Good Plastic Injection Mold Design Is Essential For Success
The proper design of an plastic injection mold will increase your chance of success in every way. Injection molding is
difficult at best, a good 3D design will give you the edge.
Your mold maker will be confident that the components all fit, the dimensions all work together, and that the mold will
ultimately function as it should.
The injection molding engineer will have confidence in the mold design, and the operation of the mold itself. You molder won't be second guessing the design and it will help him
process the parts.
Most of all, your customer will be delighted with a clean, flash-free, dimensionally correct plastic part.
A good design must be practical. The mold maker must be able to produce the components in a logical, orderly manner to make
money. Often, close tolerance dimensions are specified when a much looser tolerance could have easily done the job.
Take an ejector pin plate, for example. Everyone knows that the thickness is basically irrelevant, but usually the
dimension given is a close tolerance size. An experienced toolmaker will just ignore the tolerance and proceed, but nowadays, with the
specialization of tasks in the shop, a less skilled operator would waste precious time holding an unreasonable tolerance.

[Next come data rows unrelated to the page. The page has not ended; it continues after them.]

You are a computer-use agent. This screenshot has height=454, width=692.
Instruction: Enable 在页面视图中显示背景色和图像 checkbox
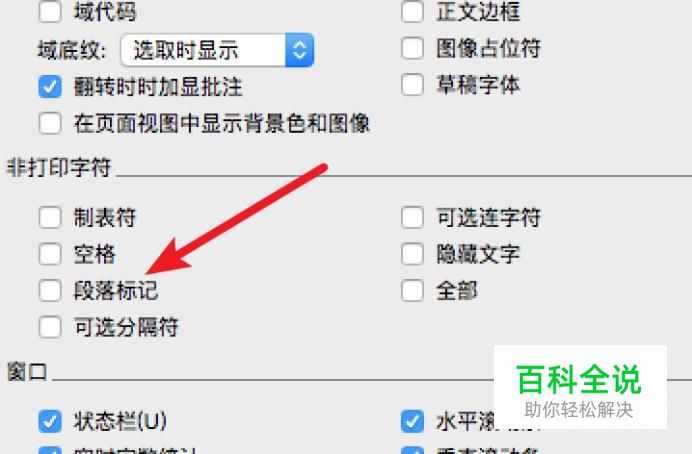point(50,123)

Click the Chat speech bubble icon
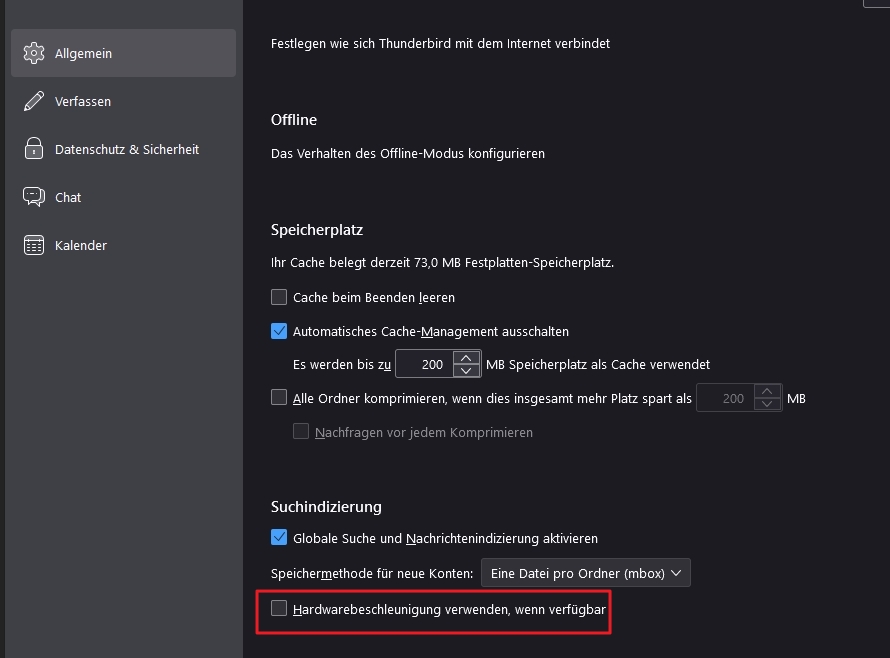click(x=34, y=197)
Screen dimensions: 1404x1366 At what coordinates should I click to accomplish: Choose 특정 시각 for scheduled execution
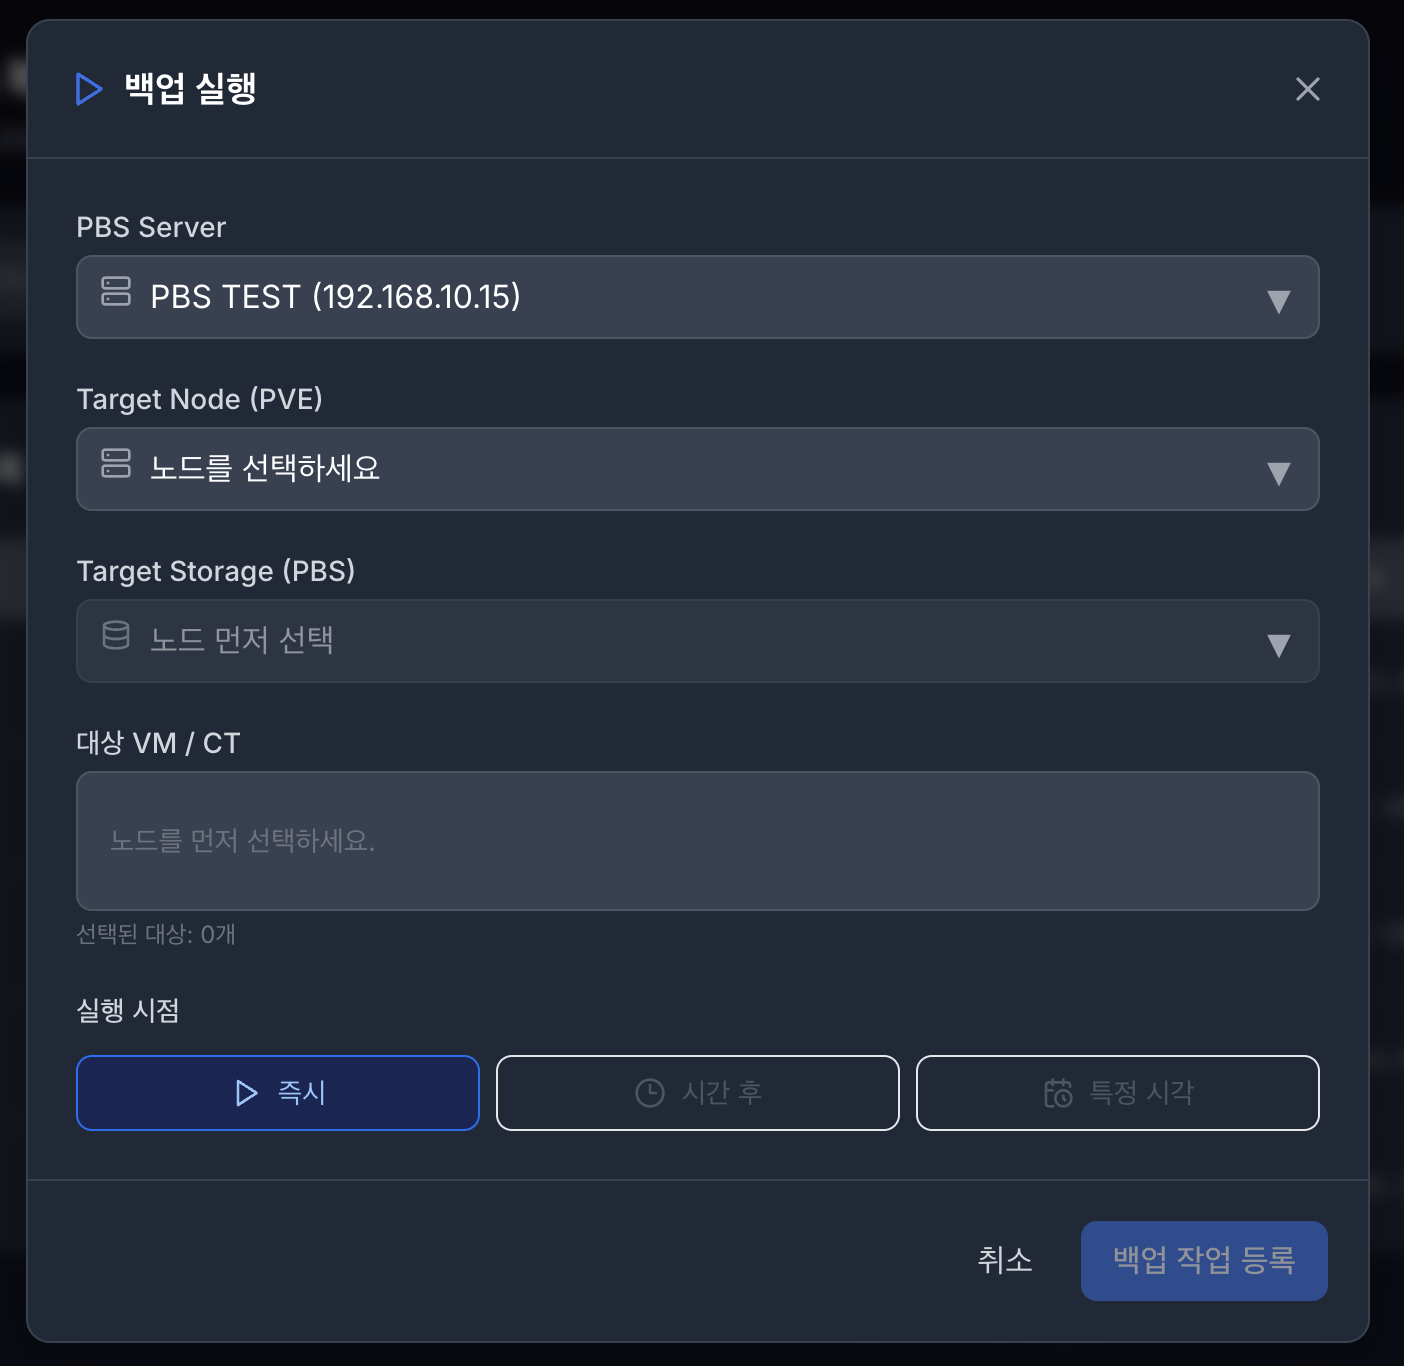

The 3D geometry must be clean. The fast pace of mold making today makes it essential to have efficient, reliable software. The days of
vague sketches, or toolmakers making up the design as they go are long gone. There are many excellent companies that offer high end
software programs for designing molds, dies, and just about any kind of tooling you can imagine.
CNC machines need clean geometry to run properly. If the design is sloppy and the translation of different software
messy, the end result will show it. Plus, the operator will have a much easier time running the programs with clean geometry.
The design must be clear in it's function. It is maddening for a plastic injection mold maker to spend hours deciphering what
the designer means. Information that is assumed or omitted can delay the construction by days and cause unnecessary errors. Why should a
toolmaker spend time looking up information that was right in front of the designer at one time?
It is always much easier to include notes or details that show what is required than to search it out later on. Once the
design is in process, and the information is available, why not simply give the mold maker the same information? For example, a 3D
drawing can visually clarify many questions.